Zaman Yönetimi ve Kilo Alma Arasındaki İlişki
Bedeninizin yaşamsal fonksiyonlarını sağlıklı bir şekilde yerine getirebilmesi için olmanız gereken ideal vücut ağırlığını aşmanızın, basit bir pizza ve donut meselesi olmadığının farkına vararak işe başlamalıyız. Önemli olan gece atıştırmalıklarınız değil; o atıştırmalıklara neden gecenin bir saatinde ihtiyaç duyduğunuz… Her ne kadar klişe olsa da sorunun nedeni bilmeden çözüm metodu geliştiremeyiz. Bu yüzden sizi 24 saatlik zaman diliminizi değerlendirmeye davet ediyorum. Lütfen içimizi bayan kişisel gelişim kitaplarındaki gibi elinize kâğıt kalem alıp, her saatinizi yazmanızı ve yorumlamanızı falan isteyeceğimi düşünmeyin. Sizden istediğim tek şey on dakika kadar kendinizle baş başa kalın ve şu sorularının cevaplarını aramaya çalışın:
- Uykumu iyi alıyor muyum?
- Gün içerisinde yeterli miktarda temiz hava alıyor muyum?

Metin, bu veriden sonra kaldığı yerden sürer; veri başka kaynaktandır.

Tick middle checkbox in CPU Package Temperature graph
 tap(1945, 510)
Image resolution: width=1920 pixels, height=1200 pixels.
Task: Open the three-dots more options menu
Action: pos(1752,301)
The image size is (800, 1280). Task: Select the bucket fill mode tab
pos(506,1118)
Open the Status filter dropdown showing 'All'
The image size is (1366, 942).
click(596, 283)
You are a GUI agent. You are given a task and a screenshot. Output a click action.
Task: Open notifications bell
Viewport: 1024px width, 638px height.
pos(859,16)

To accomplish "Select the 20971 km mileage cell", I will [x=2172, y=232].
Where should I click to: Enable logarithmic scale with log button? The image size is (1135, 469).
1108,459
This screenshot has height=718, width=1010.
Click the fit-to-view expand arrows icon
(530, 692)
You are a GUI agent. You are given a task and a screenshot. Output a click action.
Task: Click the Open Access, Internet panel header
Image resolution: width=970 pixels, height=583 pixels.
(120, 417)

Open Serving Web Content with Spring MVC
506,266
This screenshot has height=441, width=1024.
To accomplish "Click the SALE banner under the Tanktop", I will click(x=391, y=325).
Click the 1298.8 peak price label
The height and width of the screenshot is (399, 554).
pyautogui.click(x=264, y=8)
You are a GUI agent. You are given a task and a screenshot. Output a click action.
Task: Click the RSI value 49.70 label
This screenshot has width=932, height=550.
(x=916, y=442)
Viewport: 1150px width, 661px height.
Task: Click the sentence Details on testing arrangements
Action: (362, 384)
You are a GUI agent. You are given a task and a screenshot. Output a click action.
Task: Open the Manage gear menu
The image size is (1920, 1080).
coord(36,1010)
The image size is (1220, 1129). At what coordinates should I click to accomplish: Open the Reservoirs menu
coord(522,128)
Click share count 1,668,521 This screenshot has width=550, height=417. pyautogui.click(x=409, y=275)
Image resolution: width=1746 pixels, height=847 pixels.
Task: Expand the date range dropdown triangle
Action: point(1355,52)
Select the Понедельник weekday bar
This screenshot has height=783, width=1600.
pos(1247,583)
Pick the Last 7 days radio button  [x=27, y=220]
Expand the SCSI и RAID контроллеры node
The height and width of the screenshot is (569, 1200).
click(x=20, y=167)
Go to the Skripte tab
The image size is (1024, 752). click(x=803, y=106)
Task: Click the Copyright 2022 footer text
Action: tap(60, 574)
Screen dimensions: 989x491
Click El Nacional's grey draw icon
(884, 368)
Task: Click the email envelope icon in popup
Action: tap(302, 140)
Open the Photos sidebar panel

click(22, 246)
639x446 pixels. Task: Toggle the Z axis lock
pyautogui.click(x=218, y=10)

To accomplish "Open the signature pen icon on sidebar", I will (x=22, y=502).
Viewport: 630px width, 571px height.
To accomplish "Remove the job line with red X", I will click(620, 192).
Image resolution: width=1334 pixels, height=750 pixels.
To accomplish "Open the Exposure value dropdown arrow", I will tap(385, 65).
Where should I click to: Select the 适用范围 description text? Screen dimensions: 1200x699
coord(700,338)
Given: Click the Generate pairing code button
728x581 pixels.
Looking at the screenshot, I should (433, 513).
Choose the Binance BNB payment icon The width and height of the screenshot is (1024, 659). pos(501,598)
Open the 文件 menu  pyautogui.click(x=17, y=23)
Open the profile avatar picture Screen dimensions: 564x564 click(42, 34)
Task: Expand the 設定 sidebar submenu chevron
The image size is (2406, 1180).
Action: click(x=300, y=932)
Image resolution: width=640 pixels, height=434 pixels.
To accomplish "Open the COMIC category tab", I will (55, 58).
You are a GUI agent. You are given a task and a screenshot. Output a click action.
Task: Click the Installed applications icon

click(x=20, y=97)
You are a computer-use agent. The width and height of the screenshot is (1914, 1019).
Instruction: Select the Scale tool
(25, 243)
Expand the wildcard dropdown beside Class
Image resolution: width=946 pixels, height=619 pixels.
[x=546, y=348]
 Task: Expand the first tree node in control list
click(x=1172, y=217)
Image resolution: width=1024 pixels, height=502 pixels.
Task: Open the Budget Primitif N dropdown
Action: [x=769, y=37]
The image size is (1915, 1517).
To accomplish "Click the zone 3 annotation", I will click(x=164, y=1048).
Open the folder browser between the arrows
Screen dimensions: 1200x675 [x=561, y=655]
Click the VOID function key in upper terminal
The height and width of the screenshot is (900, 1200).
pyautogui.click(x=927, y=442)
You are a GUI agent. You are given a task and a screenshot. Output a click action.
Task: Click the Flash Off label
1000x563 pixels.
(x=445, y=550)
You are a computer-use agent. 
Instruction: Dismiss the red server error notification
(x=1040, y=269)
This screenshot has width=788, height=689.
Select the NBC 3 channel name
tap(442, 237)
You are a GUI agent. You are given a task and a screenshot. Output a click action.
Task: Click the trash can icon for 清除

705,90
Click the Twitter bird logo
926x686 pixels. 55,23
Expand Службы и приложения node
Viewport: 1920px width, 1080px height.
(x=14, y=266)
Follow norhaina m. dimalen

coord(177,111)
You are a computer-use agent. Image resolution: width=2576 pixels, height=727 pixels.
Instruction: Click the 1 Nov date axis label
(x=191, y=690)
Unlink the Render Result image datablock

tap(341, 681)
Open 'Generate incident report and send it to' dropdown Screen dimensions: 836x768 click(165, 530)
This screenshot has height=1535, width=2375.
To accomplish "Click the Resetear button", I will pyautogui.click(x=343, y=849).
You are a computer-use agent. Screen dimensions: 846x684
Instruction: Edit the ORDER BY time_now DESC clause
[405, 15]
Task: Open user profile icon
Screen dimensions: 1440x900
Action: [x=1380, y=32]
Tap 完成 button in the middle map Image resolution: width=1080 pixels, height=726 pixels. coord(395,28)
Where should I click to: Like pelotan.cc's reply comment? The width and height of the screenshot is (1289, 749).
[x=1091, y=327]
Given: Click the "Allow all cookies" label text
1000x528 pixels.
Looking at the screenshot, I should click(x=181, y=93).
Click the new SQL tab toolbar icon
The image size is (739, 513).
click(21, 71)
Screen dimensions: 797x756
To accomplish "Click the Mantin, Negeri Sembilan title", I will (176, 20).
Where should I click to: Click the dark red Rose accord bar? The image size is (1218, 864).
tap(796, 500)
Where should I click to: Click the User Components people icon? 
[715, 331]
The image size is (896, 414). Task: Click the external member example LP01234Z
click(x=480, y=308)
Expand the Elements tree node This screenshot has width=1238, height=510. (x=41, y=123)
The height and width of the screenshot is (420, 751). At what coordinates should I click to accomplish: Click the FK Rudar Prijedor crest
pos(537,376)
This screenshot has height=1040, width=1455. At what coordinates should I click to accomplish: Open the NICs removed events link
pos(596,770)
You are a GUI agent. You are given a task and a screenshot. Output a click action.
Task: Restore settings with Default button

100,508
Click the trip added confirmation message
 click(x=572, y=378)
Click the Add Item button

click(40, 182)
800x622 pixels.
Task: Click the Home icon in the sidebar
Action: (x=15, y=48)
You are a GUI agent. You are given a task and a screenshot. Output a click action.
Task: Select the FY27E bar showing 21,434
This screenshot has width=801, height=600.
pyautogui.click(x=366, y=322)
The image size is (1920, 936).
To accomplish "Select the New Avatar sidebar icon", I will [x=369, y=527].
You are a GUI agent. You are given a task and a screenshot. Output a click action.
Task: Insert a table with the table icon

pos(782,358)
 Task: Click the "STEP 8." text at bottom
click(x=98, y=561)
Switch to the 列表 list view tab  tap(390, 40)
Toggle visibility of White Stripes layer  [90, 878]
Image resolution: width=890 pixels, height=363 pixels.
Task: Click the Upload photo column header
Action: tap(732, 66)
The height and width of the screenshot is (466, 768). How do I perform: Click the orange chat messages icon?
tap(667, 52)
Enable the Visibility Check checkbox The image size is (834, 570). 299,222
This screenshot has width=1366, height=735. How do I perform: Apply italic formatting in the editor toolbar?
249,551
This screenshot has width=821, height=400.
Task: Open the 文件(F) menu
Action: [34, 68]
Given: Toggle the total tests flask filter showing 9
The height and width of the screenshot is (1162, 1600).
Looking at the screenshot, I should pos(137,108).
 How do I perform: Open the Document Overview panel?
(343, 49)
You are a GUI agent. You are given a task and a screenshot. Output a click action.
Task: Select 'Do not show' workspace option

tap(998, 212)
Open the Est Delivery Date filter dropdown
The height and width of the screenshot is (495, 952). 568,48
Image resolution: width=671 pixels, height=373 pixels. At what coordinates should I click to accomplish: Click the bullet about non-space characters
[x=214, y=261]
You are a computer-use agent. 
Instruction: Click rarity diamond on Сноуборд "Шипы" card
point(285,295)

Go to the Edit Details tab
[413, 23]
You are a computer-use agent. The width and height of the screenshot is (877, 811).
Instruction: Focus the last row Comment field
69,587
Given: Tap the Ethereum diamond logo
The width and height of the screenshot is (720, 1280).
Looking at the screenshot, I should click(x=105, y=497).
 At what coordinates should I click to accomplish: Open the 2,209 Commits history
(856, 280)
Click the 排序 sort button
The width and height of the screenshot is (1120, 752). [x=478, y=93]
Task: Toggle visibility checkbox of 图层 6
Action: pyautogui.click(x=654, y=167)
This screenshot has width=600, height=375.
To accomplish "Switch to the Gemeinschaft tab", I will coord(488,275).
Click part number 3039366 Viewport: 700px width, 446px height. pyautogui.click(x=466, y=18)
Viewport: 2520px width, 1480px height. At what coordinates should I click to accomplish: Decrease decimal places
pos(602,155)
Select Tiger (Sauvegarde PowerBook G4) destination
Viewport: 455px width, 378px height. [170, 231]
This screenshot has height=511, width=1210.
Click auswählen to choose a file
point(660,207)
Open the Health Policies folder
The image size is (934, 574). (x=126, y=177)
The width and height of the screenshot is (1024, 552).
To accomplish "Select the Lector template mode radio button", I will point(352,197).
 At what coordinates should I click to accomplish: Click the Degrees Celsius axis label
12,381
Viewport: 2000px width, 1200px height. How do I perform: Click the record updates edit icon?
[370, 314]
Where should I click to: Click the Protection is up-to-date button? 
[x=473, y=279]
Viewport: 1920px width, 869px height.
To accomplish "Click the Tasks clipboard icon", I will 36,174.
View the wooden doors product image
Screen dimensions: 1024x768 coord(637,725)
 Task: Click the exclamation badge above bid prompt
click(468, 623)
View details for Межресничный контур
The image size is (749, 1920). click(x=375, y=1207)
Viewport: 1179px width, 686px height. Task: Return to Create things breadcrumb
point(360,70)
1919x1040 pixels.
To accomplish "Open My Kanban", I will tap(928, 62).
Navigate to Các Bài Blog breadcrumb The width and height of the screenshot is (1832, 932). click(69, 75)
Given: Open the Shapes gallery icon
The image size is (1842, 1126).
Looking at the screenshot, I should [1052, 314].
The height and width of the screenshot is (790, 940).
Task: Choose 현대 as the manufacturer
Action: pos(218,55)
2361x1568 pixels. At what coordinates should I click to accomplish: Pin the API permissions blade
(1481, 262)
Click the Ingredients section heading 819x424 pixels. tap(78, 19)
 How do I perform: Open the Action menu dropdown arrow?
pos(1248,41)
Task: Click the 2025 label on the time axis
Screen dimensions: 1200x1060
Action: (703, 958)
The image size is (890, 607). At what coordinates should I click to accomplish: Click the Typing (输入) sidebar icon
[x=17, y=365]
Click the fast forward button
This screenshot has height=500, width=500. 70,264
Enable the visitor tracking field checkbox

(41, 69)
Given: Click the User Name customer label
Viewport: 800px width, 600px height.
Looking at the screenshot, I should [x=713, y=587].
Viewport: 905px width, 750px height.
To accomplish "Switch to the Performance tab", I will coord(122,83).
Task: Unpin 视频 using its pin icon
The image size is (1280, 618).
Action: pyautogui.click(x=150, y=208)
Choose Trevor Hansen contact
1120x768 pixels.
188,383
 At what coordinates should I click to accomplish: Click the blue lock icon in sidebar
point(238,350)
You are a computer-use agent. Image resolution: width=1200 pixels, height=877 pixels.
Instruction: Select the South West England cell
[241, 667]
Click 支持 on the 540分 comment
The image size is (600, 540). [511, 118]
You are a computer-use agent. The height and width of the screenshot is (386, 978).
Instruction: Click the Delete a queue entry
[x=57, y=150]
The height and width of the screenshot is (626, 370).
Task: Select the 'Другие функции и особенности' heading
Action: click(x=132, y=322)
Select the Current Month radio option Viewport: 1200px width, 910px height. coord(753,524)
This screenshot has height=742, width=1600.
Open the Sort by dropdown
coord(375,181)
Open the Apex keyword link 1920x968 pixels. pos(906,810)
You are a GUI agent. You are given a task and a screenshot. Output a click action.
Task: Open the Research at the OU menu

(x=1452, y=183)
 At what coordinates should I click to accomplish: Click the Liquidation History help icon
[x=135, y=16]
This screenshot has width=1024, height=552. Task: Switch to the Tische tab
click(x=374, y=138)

- Kişisel bakımım için yeterli ölçüde zaman ayırabiliyor muyum?
- Yaşam alanımın temizliği ve dekorasyonu için gerekli özeni gösterebiliyor muyum?
- İş dışında vakit harcayabileceğim bir ilgi alanım ya da hobim var mı?
- Sosyal hayatım için ayırdığım zaman dengeli mi?
- Yemek yerken mi keyif alıyorum yoksa yemek yemekten mi?
1-Uykunuzu Analiz Edin
Günde kaç saat uyuduğunuzu, her gece aynı saatte yatıp yatmadığınızı ve yatağınızın yeterli ölçüde konforlu olup olmadığını değerlendirin. Kaliteli bir uykunun beden sağlığınız, metabolizma hızınız ve odaklanama becerileriz üzerindeki önemini göz ardı etmeyin.
2-Bedeninizi Yeterli Oksijenle Buluşturun
Bu noktada, bir durak önce inip işyerinize yürüyün ya da her gün mutlaka bir saat kadar yürüyüş yapın şeklinde maalesef günlük hayatta uygulanması çoğu zaman zor olan önerilerde bulunmayacağım. İşe ya da okula kendi aracınızla gidiyorsanız, hava sıcaklığı kaç olursa olsun camınızı açın mesela. Ev ve ofis gibi yaşam alanlarınızı havalandırmayı kesinlikle ihmal etmeyin. Balkonunuz varsa mutlaka günde yarım saat kadar burada vakit geçirin. Burada yemek yiyebilir ya da küçük bir sehpa yerleştirerek bazı işlerinizi halledebilirsiniz. Balkonunuz yoksa bile pencereyi açın ve önünde biraz vakit geçirin. Gökyüzüne bakıp kahvenizi yudumlamak en güzeli olsa da buna ayıracak vaktim yok diyorsanız; telefondan halledebileceğiniz işlerinizi pencerenin önünde gerçekleştirebilirsiniz.
3-Aynanın Karşısında Daha Fazla Zaman Geçirin
Duş ve diş fırçalamaktan bahsetmiyorum elbette… Biraz daha kapsamlı düşünün. Cilt bakımınız, tırnaklarınız ne durumdalar? Dip boyanız ne durumda mesela? Saç sakal peki? Kendinize özen göstermek aslında bir bütündür. Yüzünüze yaptığınız peeling de bunun işaretidir, tabağınıza aldığınız besinler de… Kendisine gerçekten değer veren biri, günün her anında dengeli olmayı motto edinir.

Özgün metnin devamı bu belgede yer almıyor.